**REQUIREMENT**
Format everything from the line containing "Click Binance logo in row 1" down to the line containing "Click the browser" as a numbered list, skipping any blank lines.

**DATA SHOWN**
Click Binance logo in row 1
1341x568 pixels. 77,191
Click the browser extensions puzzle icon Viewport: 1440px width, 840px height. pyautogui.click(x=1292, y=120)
* * *
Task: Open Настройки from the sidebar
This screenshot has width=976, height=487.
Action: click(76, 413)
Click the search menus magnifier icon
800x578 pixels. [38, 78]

**OUTPUT FOR THIS TASK**
1. Click Binance logo in row 1
2. 1341x568 pixels. 77,191
3. Click the browser extensions puzzle icon Viewport: 1440px width, 840px height. pyautogui.click(x=1292, y=120)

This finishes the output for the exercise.